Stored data
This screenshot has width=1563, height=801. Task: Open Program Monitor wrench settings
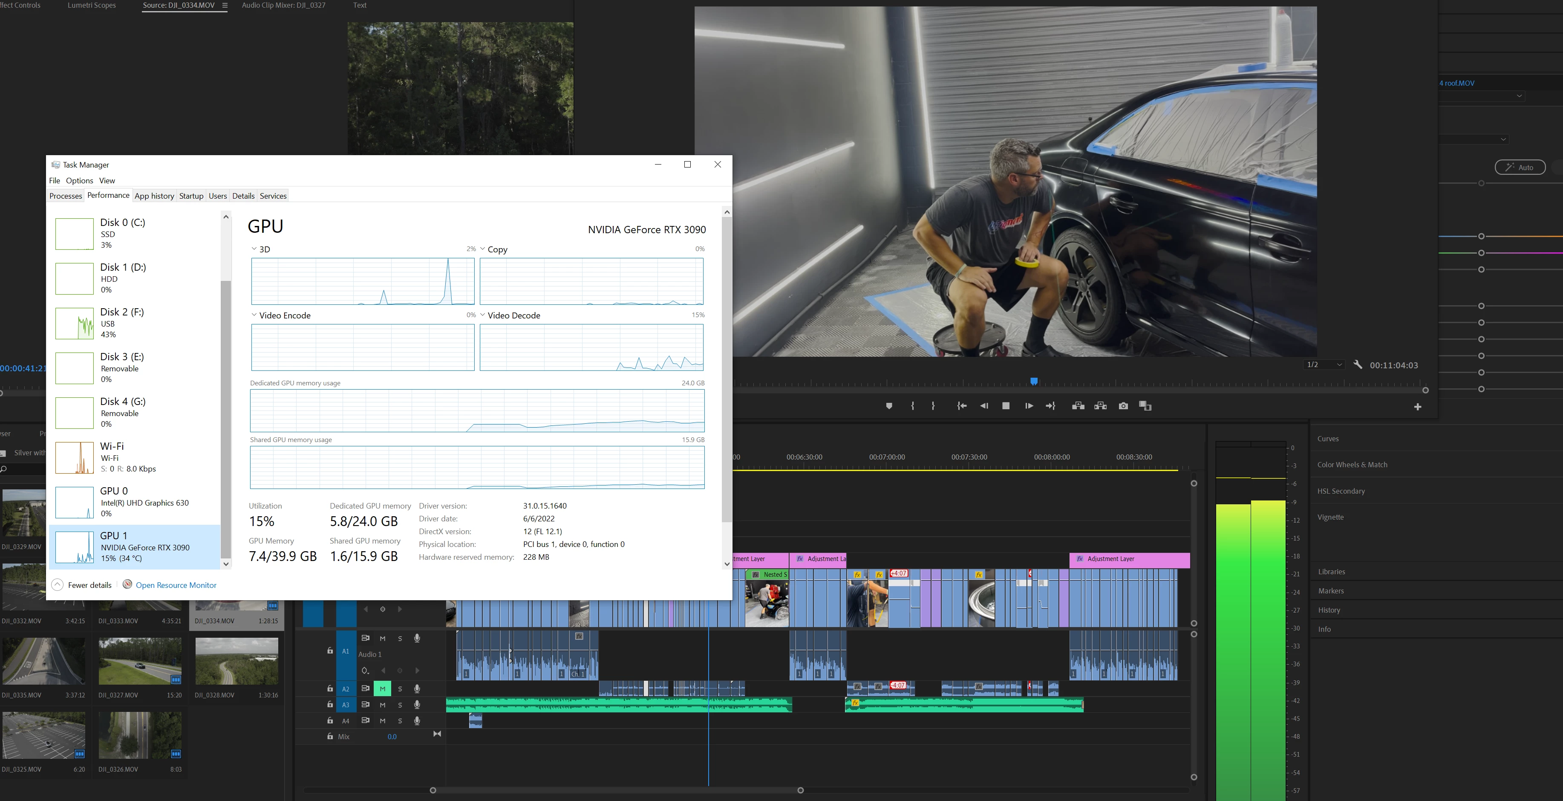[1358, 365]
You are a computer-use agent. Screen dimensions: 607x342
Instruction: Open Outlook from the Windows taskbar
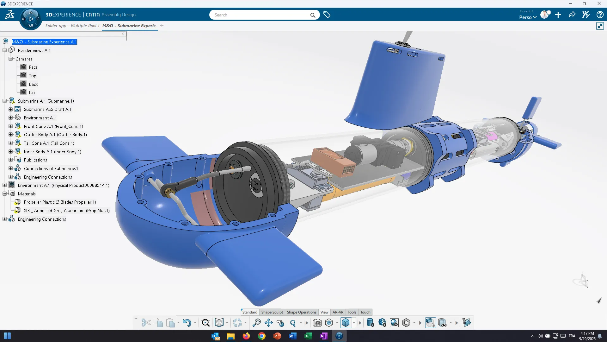point(215,336)
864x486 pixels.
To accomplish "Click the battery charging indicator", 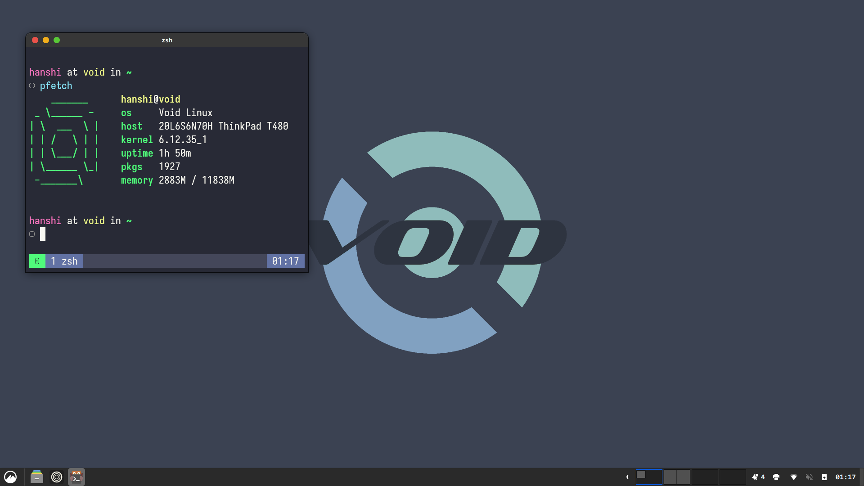I will point(824,477).
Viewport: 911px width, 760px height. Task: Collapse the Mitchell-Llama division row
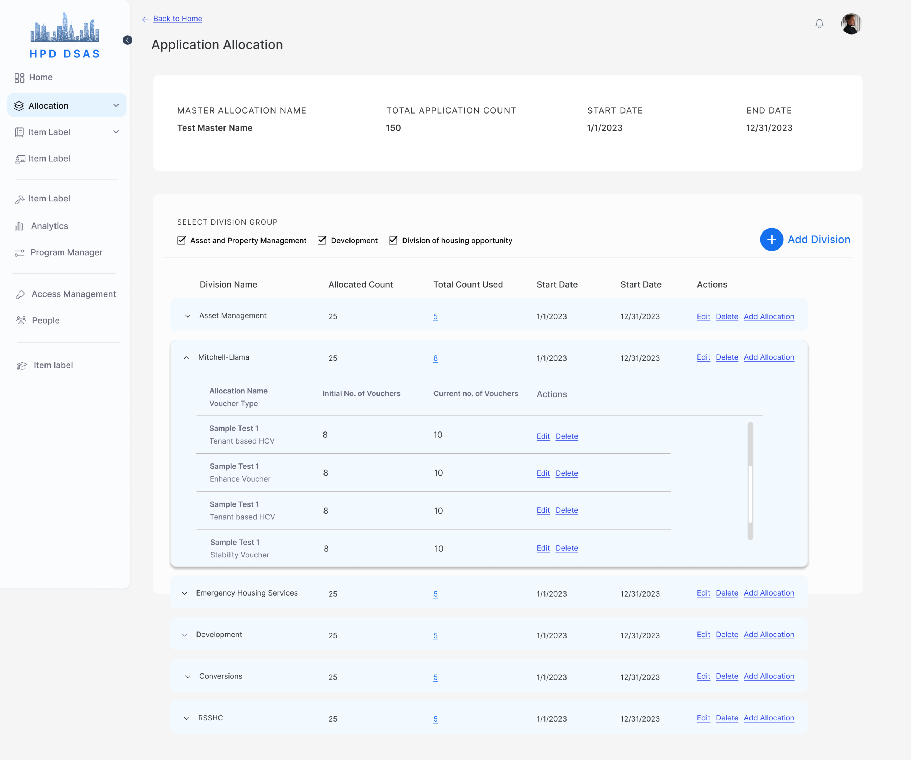click(x=187, y=358)
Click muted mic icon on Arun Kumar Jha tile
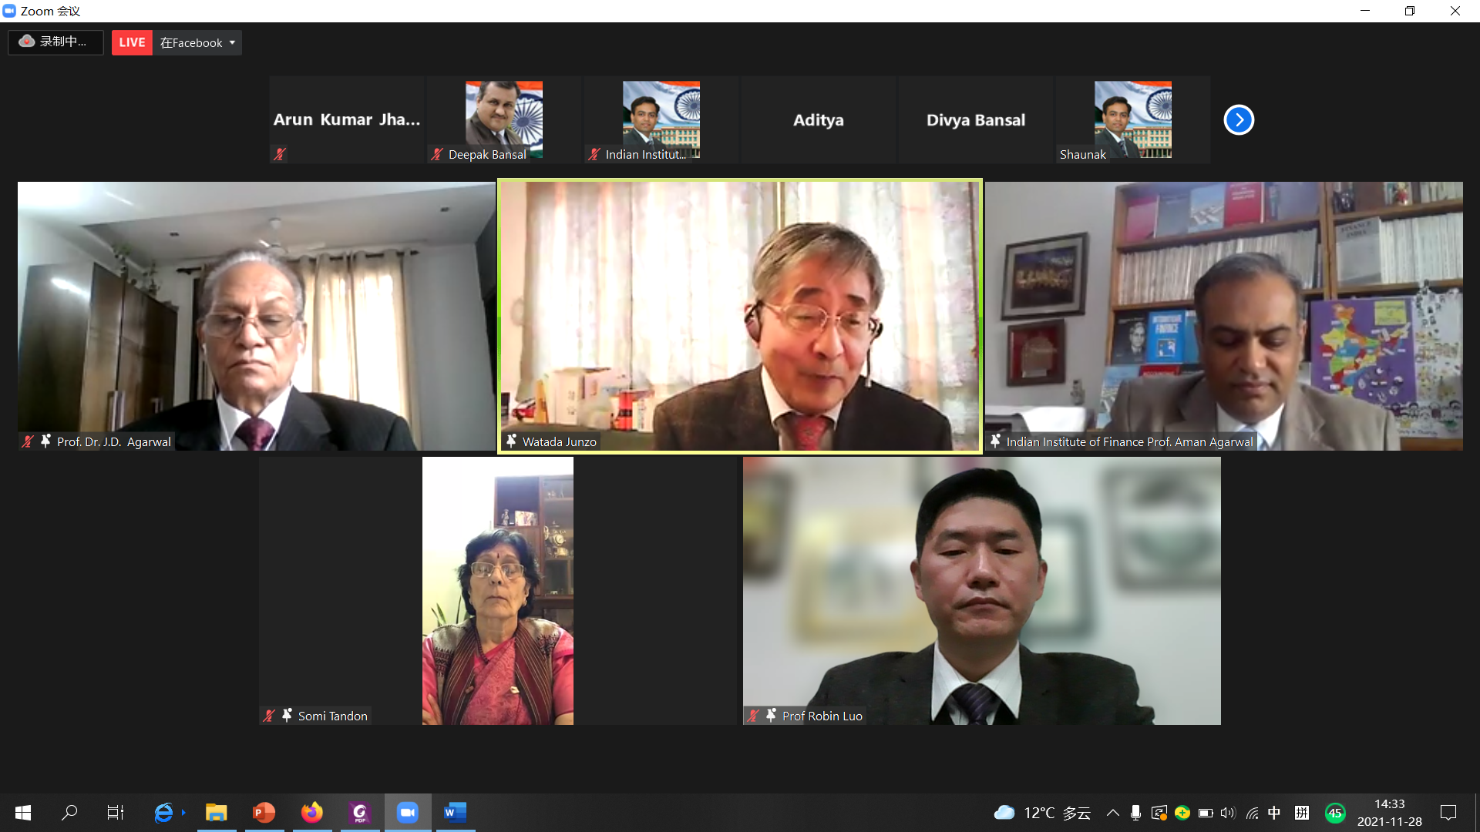 pos(280,154)
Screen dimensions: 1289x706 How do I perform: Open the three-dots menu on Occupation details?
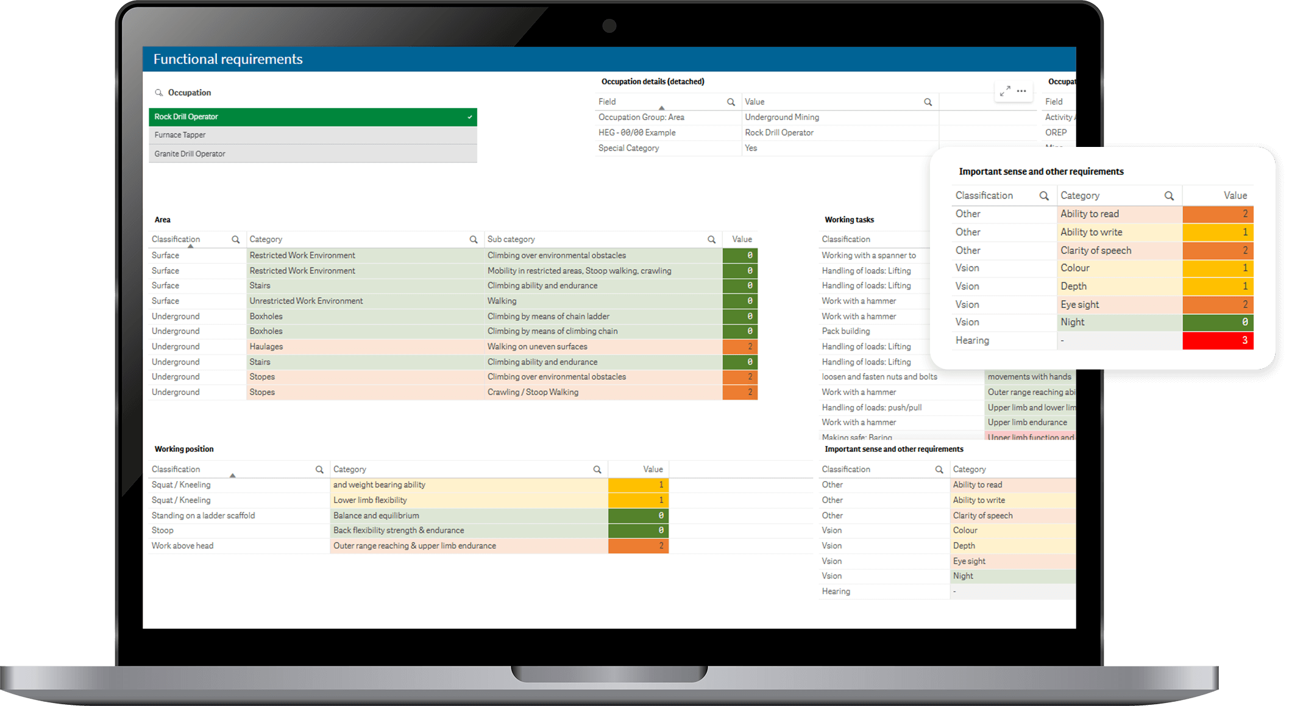[x=1021, y=91]
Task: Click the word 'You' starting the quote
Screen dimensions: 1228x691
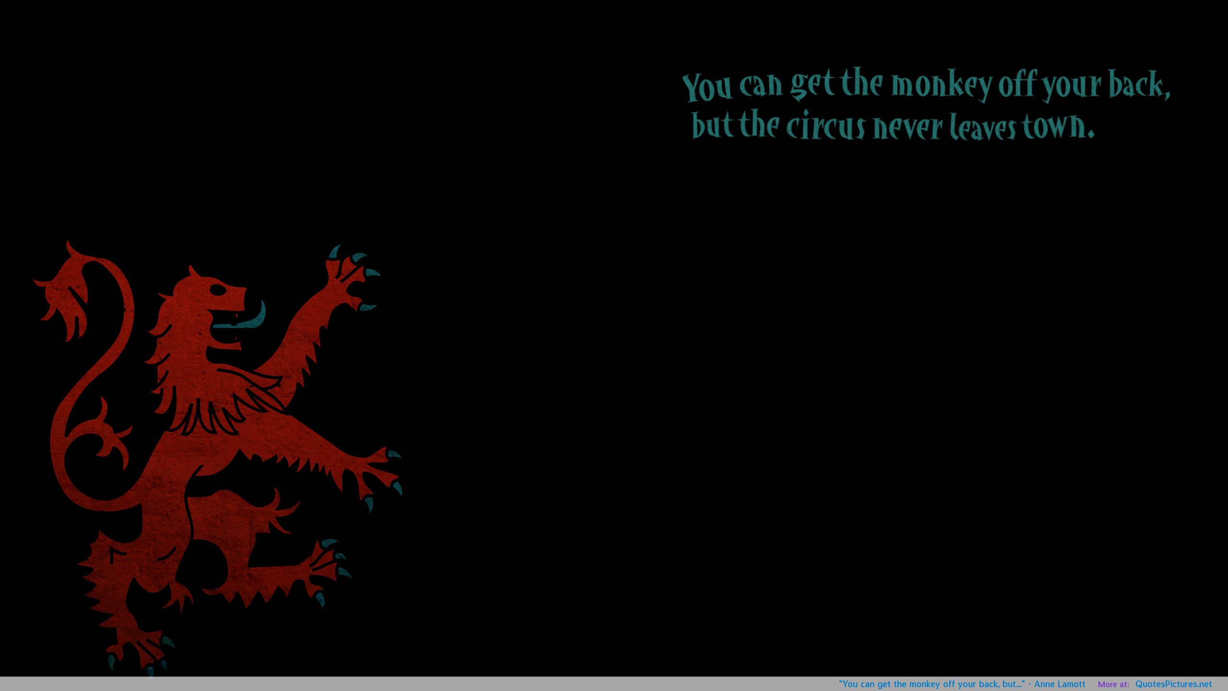Action: tap(707, 88)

**Aim of the exercise:** An exact copy is required of the lines from the one holding "Viewport: 911px width, 760px" to the end of the entries above, both included; no pictures belong in it.

**Task output:**
Viewport: 911px width, 760px height. Task: Collapse the Mitchell-Llama division row
click(x=187, y=358)
Click muted mic icon on Arun Kumar Jha tile
 pos(280,154)
Screen dimensions: 1289x706 How do I perform: Open the three-dots menu on Occupation details?
[x=1021, y=91]
Task: Click the word 'You' starting the quote
Screen dimensions: 1228x691
Action: tap(707, 88)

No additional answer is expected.